Collected data

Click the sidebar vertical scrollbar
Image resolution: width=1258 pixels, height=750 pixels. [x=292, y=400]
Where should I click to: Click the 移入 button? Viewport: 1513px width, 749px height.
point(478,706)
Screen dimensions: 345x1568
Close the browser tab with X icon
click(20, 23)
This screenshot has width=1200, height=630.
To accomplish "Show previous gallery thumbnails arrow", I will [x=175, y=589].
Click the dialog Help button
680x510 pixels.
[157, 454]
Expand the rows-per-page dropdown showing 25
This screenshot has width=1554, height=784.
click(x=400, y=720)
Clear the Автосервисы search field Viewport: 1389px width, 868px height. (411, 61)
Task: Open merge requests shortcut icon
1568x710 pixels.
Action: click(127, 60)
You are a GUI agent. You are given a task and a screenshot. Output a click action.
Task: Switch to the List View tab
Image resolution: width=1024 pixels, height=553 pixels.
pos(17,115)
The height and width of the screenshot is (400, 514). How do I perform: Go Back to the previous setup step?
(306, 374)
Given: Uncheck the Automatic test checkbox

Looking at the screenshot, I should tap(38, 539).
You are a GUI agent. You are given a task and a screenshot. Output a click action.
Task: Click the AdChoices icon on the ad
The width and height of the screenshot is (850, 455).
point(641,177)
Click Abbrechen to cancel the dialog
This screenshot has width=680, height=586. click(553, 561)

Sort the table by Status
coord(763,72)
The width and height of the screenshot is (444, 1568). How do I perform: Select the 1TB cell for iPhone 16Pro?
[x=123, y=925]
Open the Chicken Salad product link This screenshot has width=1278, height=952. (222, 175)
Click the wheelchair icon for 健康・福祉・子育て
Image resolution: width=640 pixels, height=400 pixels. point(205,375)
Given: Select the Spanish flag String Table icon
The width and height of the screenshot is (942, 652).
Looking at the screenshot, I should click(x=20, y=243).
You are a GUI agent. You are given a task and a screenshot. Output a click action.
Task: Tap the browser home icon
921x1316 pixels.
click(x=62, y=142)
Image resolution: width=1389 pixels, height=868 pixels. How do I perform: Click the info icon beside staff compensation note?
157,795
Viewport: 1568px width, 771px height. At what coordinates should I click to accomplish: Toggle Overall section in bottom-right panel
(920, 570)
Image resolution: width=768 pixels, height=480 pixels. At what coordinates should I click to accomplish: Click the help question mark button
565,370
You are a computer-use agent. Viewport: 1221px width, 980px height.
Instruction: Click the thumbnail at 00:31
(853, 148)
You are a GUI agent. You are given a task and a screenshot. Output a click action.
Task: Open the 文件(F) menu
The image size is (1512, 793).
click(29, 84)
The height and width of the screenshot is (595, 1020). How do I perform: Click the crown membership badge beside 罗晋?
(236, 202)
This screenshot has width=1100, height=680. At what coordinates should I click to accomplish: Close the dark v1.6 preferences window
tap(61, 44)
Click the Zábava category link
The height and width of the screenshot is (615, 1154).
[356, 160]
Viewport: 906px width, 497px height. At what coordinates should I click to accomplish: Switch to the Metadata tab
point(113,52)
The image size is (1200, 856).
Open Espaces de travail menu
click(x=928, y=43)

WORK TASK ▸
Your task is to return each line of the data above that contains the string "link".

EXERCISE RESULT ▸
Open the Chicken Salad product link This screenshot has width=1278, height=952. (222, 175)
Click the Zábava category link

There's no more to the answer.